WHAT YOU SHOULD DO:
Each record must appear in your answer exactly as it does below.
(DATASET RECORDS Opens)
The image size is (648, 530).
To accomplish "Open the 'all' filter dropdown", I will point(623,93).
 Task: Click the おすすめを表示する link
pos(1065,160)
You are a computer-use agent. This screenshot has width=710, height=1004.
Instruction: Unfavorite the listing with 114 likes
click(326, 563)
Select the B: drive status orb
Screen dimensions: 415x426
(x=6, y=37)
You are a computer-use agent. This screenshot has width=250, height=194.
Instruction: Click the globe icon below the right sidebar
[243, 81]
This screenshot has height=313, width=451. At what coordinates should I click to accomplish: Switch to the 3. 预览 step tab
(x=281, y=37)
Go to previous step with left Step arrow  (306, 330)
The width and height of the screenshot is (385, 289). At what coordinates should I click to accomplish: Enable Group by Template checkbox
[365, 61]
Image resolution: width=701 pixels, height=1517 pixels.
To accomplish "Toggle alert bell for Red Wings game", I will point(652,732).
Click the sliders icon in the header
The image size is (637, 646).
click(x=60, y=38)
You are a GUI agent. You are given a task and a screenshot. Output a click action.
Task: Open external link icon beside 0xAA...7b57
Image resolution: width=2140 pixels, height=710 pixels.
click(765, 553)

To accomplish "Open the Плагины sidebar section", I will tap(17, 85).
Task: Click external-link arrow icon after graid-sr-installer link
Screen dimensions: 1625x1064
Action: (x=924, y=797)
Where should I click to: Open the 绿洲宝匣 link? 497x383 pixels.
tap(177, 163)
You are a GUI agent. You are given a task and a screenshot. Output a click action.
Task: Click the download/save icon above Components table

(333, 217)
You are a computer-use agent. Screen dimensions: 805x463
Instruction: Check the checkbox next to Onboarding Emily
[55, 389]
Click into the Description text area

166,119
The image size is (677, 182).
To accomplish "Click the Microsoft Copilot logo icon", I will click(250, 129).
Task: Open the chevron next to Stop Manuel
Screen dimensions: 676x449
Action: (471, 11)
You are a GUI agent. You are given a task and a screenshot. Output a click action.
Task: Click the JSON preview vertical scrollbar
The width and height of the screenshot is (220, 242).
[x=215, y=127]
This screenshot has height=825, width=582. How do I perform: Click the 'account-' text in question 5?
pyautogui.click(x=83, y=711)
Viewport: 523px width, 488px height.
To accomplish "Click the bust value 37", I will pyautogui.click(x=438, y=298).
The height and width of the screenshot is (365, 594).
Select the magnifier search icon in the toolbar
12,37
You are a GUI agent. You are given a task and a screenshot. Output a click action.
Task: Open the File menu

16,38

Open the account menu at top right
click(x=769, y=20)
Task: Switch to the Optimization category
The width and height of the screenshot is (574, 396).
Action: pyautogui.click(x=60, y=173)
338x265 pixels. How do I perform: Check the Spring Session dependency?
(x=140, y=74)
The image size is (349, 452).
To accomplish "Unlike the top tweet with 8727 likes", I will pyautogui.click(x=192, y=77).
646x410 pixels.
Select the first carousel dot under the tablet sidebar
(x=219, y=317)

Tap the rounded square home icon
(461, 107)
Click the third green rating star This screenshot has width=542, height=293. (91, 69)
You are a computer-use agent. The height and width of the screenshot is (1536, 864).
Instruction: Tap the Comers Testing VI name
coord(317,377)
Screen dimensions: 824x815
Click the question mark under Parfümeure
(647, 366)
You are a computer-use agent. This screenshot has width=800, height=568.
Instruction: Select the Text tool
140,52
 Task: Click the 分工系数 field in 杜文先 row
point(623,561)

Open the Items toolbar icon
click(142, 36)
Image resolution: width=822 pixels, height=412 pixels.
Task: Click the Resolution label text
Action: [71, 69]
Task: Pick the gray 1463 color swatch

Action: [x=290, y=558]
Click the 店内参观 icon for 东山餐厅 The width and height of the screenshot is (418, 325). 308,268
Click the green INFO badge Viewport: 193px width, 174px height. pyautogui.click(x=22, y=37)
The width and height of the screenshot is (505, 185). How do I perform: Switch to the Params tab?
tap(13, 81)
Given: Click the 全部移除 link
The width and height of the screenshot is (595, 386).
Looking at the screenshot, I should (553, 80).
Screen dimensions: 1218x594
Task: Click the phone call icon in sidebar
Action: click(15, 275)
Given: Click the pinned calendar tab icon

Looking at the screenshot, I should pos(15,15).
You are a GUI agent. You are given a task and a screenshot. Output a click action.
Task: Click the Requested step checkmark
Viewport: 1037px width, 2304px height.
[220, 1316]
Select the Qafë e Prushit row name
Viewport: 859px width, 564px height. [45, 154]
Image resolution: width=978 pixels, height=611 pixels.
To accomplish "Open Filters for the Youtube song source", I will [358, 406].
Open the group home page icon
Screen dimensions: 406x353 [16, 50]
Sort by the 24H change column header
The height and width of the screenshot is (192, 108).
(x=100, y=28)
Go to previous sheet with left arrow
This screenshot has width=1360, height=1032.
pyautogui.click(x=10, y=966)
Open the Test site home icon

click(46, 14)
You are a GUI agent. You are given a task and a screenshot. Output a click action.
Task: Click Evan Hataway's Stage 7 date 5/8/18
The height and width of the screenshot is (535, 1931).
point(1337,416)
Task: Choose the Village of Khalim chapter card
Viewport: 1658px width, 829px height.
(DATASET RECORDS Closes)
SOLUTION TO THIS PROBLEM:
The image size is (648, 530).
To accomplish "Open the 'all' filter dropdown", I will point(623,93).
 Task: Click the おすすめを表示する link
pos(1065,160)
You are a computer-use agent. This screenshot has width=710, height=1004.
Instruction: Unfavorite the listing with 114 likes
click(326, 563)
Select the B: drive status orb
Screen dimensions: 415x426
(x=6, y=37)
You are a computer-use agent. This screenshot has width=250, height=194.
Instruction: Click the globe icon below the right sidebar
[243, 81]
This screenshot has height=313, width=451. At what coordinates should I click to accomplish: Switch to the 3. 预览 step tab
(x=281, y=37)
Go to previous step with left Step arrow  (306, 330)
The width and height of the screenshot is (385, 289). At what coordinates should I click to accomplish: Enable Group by Template checkbox
[365, 61]
Image resolution: width=701 pixels, height=1517 pixels.
To accomplish "Toggle alert bell for Red Wings game", I will point(652,732).
Click the sliders icon in the header
The image size is (637, 646).
click(x=60, y=38)
You are a GUI agent. You are given a task and a screenshot. Output a click action.
Task: Open external link icon beside 0xAA...7b57
Image resolution: width=2140 pixels, height=710 pixels.
click(765, 553)

To accomplish "Open the Плагины sidebar section", I will tap(17, 85).
Task: Click external-link arrow icon after graid-sr-installer link
Screen dimensions: 1625x1064
Action: (x=924, y=797)
Where should I click to: Open the 绿洲宝匣 link? 497x383 pixels.
tap(177, 163)
You are a GUI agent. You are given a task and a screenshot. Output a click action.
Task: Click the download/save icon above Components table

(333, 217)
You are a computer-use agent. Screen dimensions: 805x463
Instruction: Check the checkbox next to Onboarding Emily
[55, 389]
Click into the Description text area

166,119
The image size is (677, 182).
To accomplish "Click the Microsoft Copilot logo icon", I will click(250, 129).
Task: Open the chevron next to Stop Manuel
Screen dimensions: 676x449
Action: (471, 11)
You are a GUI agent. You are given a task and a screenshot. Output a click action.
Task: Click the JSON preview vertical scrollbar
The width and height of the screenshot is (220, 242).
[x=215, y=127]
This screenshot has height=825, width=582. How do I perform: Click the 'account-' text in question 5?
pyautogui.click(x=83, y=711)
Viewport: 523px width, 488px height.
To accomplish "Click the bust value 37", I will pyautogui.click(x=438, y=298).
The height and width of the screenshot is (365, 594).
Select the magnifier search icon in the toolbar
12,37
You are a GUI agent. You are given a task and a screenshot. Output a click action.
Task: Open the File menu

16,38

Open the account menu at top right
click(x=769, y=20)
Task: Switch to the Optimization category
The width and height of the screenshot is (574, 396).
Action: pyautogui.click(x=60, y=173)
338x265 pixels. How do I perform: Check the Spring Session dependency?
(x=140, y=74)
The image size is (349, 452).
To accomplish "Unlike the top tweet with 8727 likes", I will pyautogui.click(x=192, y=77).
646x410 pixels.
Select the first carousel dot under the tablet sidebar
(x=219, y=317)

Tap the rounded square home icon
(461, 107)
Click the third green rating star This screenshot has width=542, height=293. (91, 69)
You are a computer-use agent. The height and width of the screenshot is (1536, 864).
Instruction: Tap the Comers Testing VI name
coord(317,377)
Screen dimensions: 824x815
Click the question mark under Parfümeure
(647, 366)
You are a computer-use agent. This screenshot has width=800, height=568.
Instruction: Select the Text tool
140,52
 Task: Click the 分工系数 field in 杜文先 row
point(623,561)

Open the Items toolbar icon
click(142, 36)
Image resolution: width=822 pixels, height=412 pixels.
Task: Click the Resolution label text
Action: [71, 69]
Task: Pick the gray 1463 color swatch

Action: [x=290, y=558]
Click the 店内参观 icon for 东山餐厅 The width and height of the screenshot is (418, 325). 308,268
Click the green INFO badge Viewport: 193px width, 174px height. pyautogui.click(x=22, y=37)
The width and height of the screenshot is (505, 185). How do I perform: Switch to the Params tab?
tap(13, 81)
Given: Click the 全部移除 link
The width and height of the screenshot is (595, 386).
Looking at the screenshot, I should (553, 80).
Screen dimensions: 1218x594
Task: Click the phone call icon in sidebar
Action: click(15, 275)
Given: Click the pinned calendar tab icon

Looking at the screenshot, I should pos(15,15).
You are a GUI agent. You are given a task and a screenshot. Output a click action.
Task: Click the Requested step checkmark
Viewport: 1037px width, 2304px height.
[220, 1316]
Select the Qafë e Prushit row name
Viewport: 859px width, 564px height. [45, 154]
Image resolution: width=978 pixels, height=611 pixels.
To accomplish "Open Filters for the Youtube song source", I will [358, 406].
Open the group home page icon
Screen dimensions: 406x353 [16, 50]
Sort by the 24H change column header
The height and width of the screenshot is (192, 108).
(x=100, y=28)
Go to previous sheet with left arrow
This screenshot has width=1360, height=1032.
pyautogui.click(x=10, y=966)
Open the Test site home icon

click(46, 14)
You are a GUI agent. You are given a task and a screenshot. Output a click action.
Task: Click Evan Hataway's Stage 7 date 5/8/18
The height and width of the screenshot is (535, 1931).
point(1337,416)
Task: Choose the Village of Khalim chapter card
Viewport: 1658px width, 829px height.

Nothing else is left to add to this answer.